Take the line that holds "Open the yellow sticky note icon" and every line after it to the end of the entries, and repeat them exactly without the pictures.

---------- Excerpted data ----------

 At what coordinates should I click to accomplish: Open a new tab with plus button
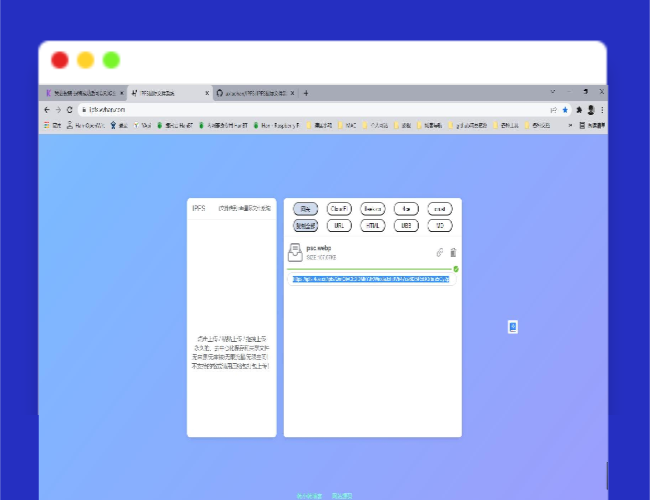[306, 93]
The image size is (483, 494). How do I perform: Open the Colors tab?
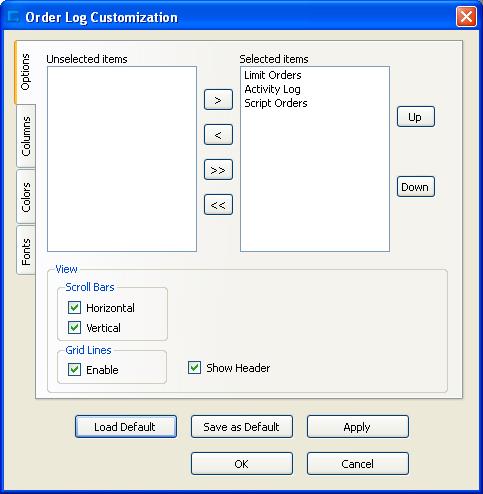(x=26, y=197)
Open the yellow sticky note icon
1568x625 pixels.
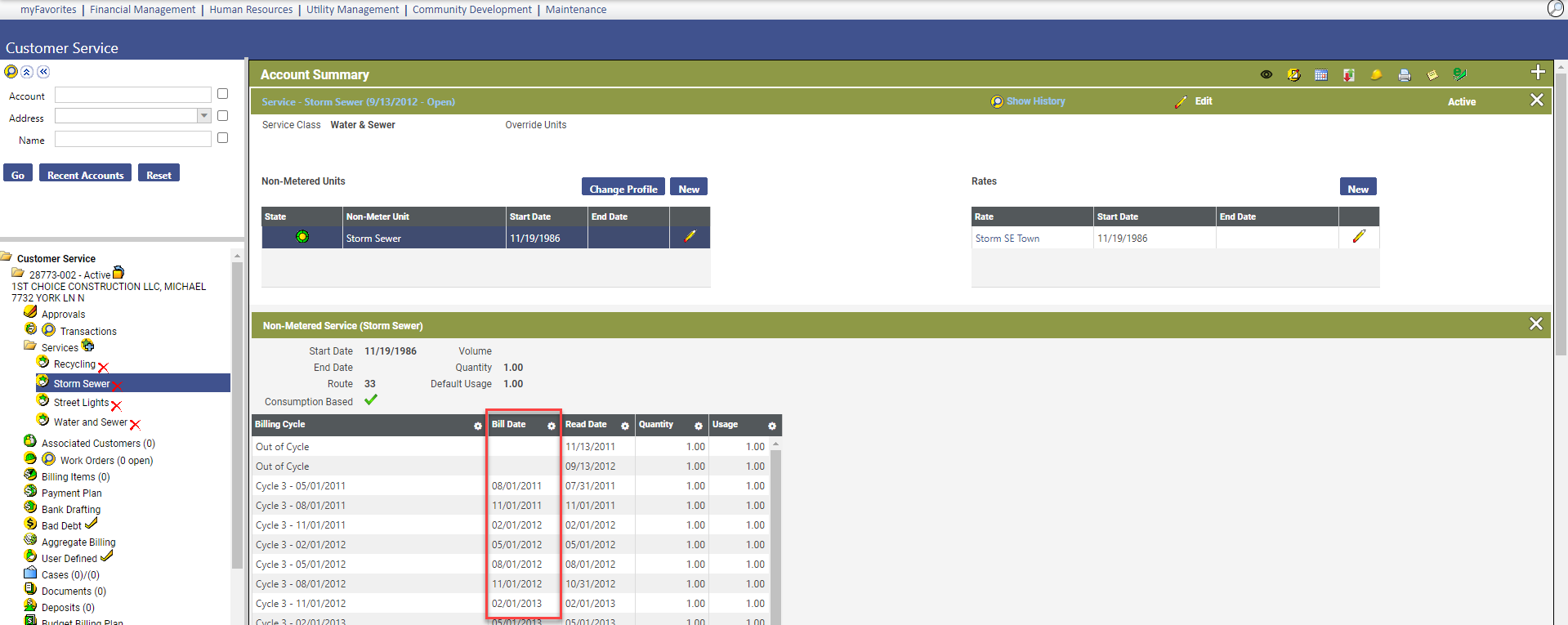pyautogui.click(x=1432, y=75)
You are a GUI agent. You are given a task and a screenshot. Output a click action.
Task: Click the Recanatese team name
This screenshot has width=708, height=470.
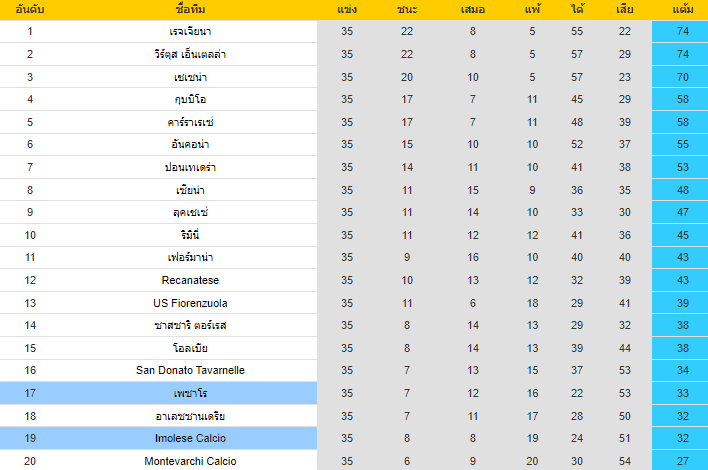[190, 280]
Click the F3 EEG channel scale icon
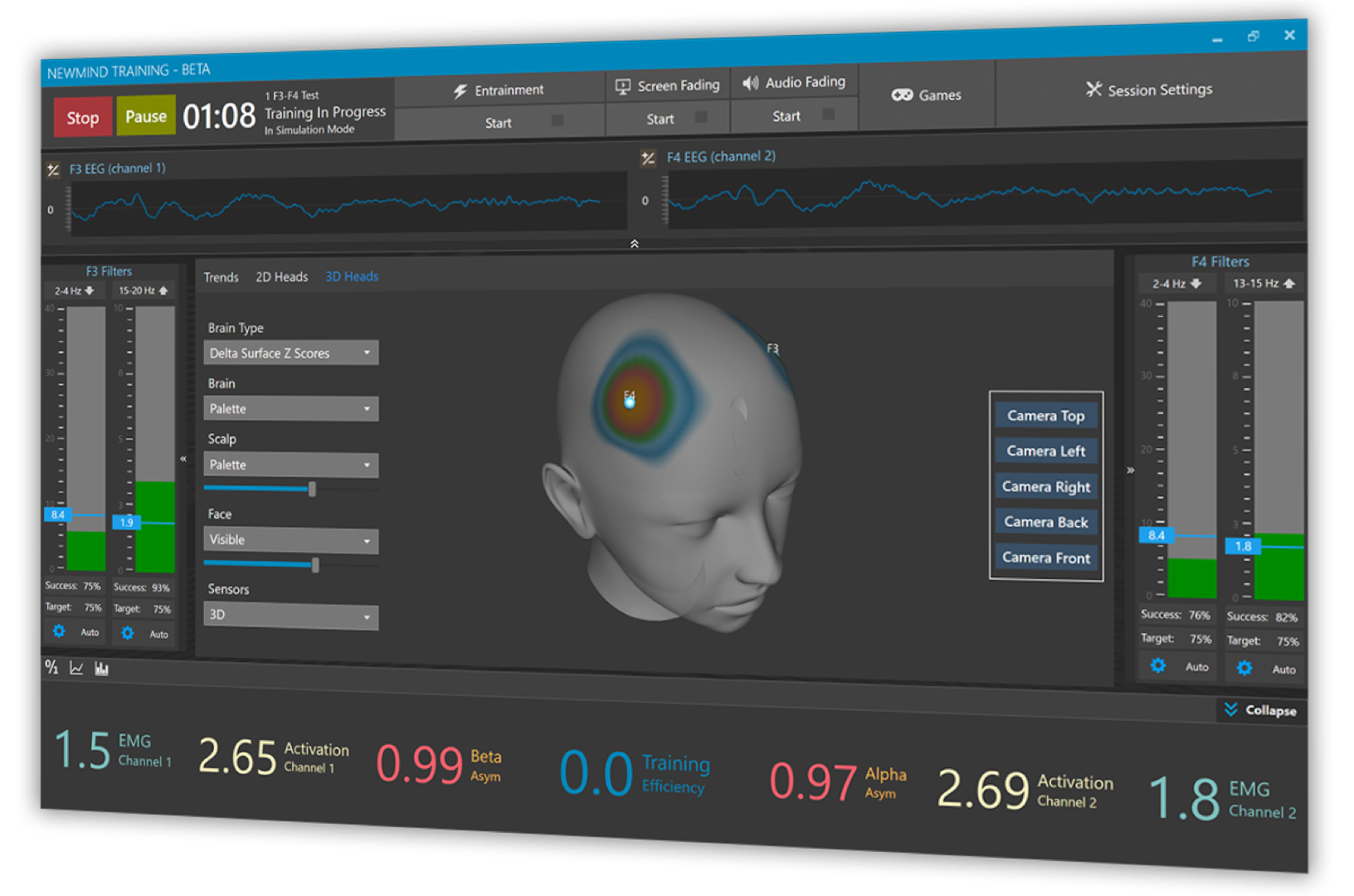 pyautogui.click(x=53, y=170)
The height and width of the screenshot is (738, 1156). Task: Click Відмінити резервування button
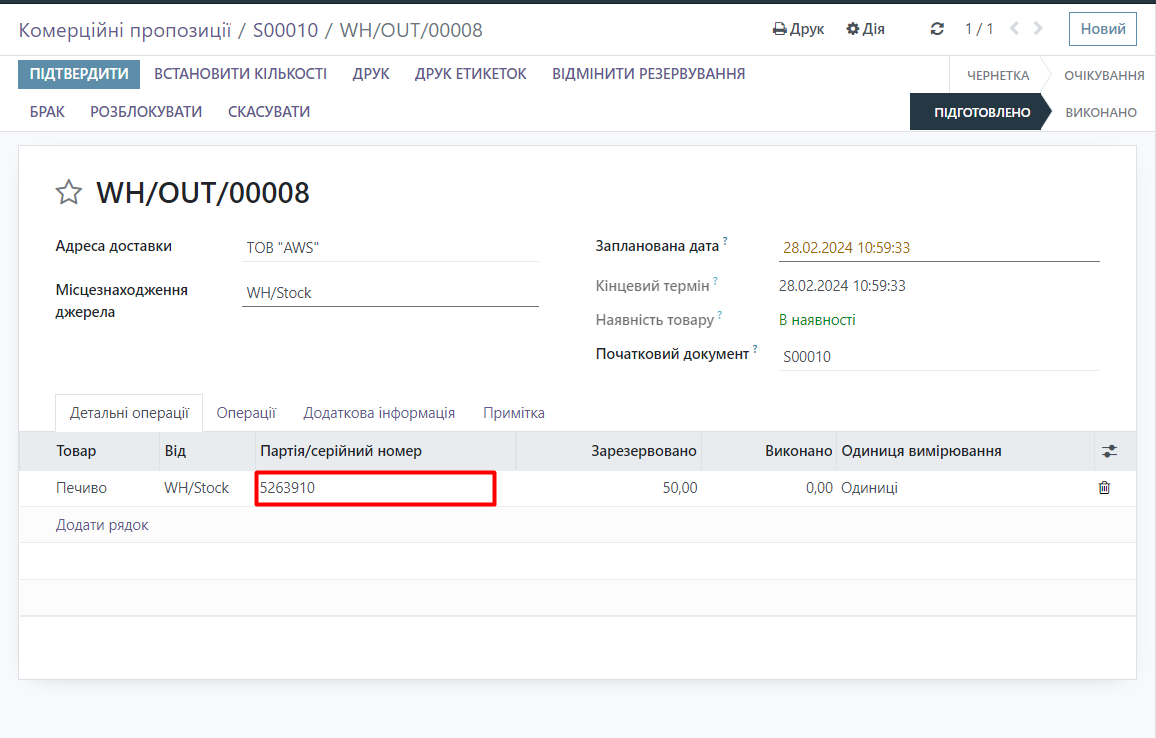(648, 74)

----------

Result below:
Open the yellow sticky note icon
1568x625 pixels.
pyautogui.click(x=1432, y=75)
You are a GUI agent. You are given a task and a screenshot. Output a click action.
Task: Click the Recanatese team name
This screenshot has width=708, height=470.
[190, 280]
Click the F3 EEG channel scale icon
 pyautogui.click(x=53, y=170)
The height and width of the screenshot is (738, 1156). Task: Click Відмінити резервування button
(648, 74)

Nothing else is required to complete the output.